The Meadowlands are about 8,400 acres of open land, including natural wetlands. Dekorte Park is known for excellent bird watching. Reportedly, the Meadowlands used to be three times as large,

“At one time stretching over 32 square miles and encompassing nearly 25,000 acres of wetlands and waterways, the Meadowlands has been reduced to only a third of its former size.”

It actually used to have thousands of acres of cedar trees, but that was centuries ago. They were cut down either so the cedar wood could be used for construction, or to eliminate hiding places for pirates, “…5,500 acres of cedar swamps in the Hackensack meadowlands were burned in 1791 to eliminate hiding places for pirates who preyed on shipping in Newark Bay (Kantor & Pierson, 1985; Schmid, 1987).”

Meadowlands Flowers

The Hackensack River is part of the ecosystem. It was once considered to be one of the most polluted waterways in the country, but has been better taken care of since the establishment of a commission to oversee its natural resources. Conservation groups like Hackensack Riverkeeper work to restore and protect the area. An article written about the aquatic species there stated there could have been 200 edible shellfish and finfish species centuries ago, but industrial pollution cut that number down to about one. By 1998, that number may have climbed to 43. Robert Sullivan’s article, “I Sing the Meadowlands”, is quite an insightful journey into the area’s natural features and industrial history.
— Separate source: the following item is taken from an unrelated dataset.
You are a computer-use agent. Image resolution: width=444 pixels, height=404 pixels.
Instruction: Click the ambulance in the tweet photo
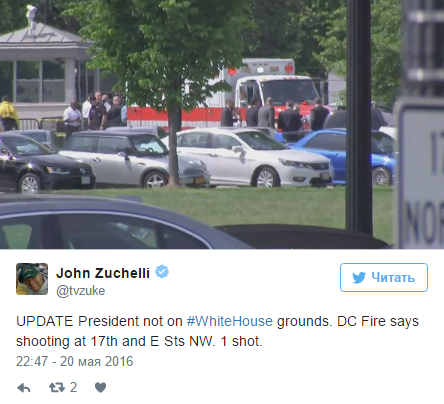[x=258, y=93]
“I marvel that the land before me was called ”a swampy, mosquito-infested jungle. . .where rusting auto bodies, demolition rubble, industrial oil and cattails merge in unholy union” by the authors of a 1978 Federal report, and that it is now a good place to see a black-crowned night heron or a pie-billed grebe or 18 species of ladybugs, even if some of the water these creatures fly over can sometimes be the color of antifreeze.”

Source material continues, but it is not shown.